Encryption Setup¶
Introduction¶
To create a full encrypted disk system it is imperative that we have access to the initial OS installation. Creating after install is very complicated and should be avoided. If the machine fails, we would require full access to the terminal to input the disk encryption password to allow the machine to boot. Remote setups like Hetzner, make this complicated.

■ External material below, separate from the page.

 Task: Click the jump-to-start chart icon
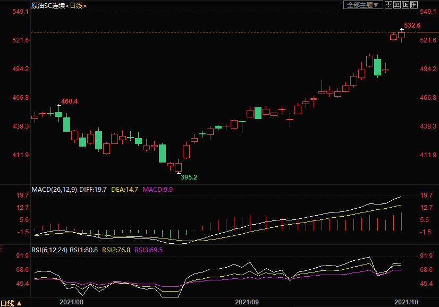tap(397, 5)

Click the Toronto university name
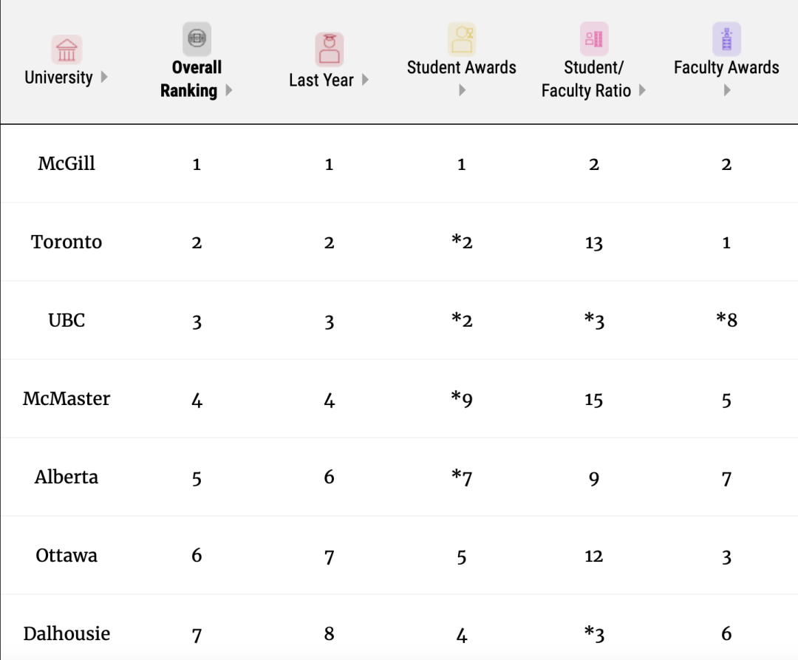(x=67, y=242)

For this reason, it is much easier to encrypt a partition, which can be unencrypted after boot when network access is available.
Hint
Encryption only protects access to the physical disk. Once the machine/partition has been unlocked and mounted. Disk access is as normal.
Hetzner Setup¶
An example of a command run at hetzner to setup a machine:
$ installimage -n example.smashdocs.net -r yes -l 1 -i images/Ubuntu-1604-xenial-64-minimal.tar.gz -p /boot:ext2:512M,lvm:vg0:all -v vg0:root:/:ext4:40G,vg0:swap:swap:swap:4G -a
This creates an LVM partition, with a root partition of 40GB. Leaving the remainder of the disk empty for LVM configuration. (Normally the Hetzner LVM setup consumes the entire disk - shrinking disks is slow)
System Setup¶
After booting into the system….
Install luks encryption manager:
$ apt-get install cryptsetup-luks
Create lvm partition:
$ lvcreate --name secure -L 100G vg0
Set password for partition:
$ cryptsetup -y luksFormat /dev/vg0/secure
Open luks partition over lvm partition:
$ cryptsetup luksOpen /dev/vg0/secure secure
Make filesystem on encrypted partition:
$ mkfs.ext4 -j /dev/mapper/secure
Mount partition to be used:
$ mount /dev/mapper/secure /secure
Failure¶
On a restart, the partition will not be automatically unencrypted or mounted. It requires human intervention for password input and steps 4 and 6 above
Hint
In puppet we deploy init scripts that alert if the partition is not mounted.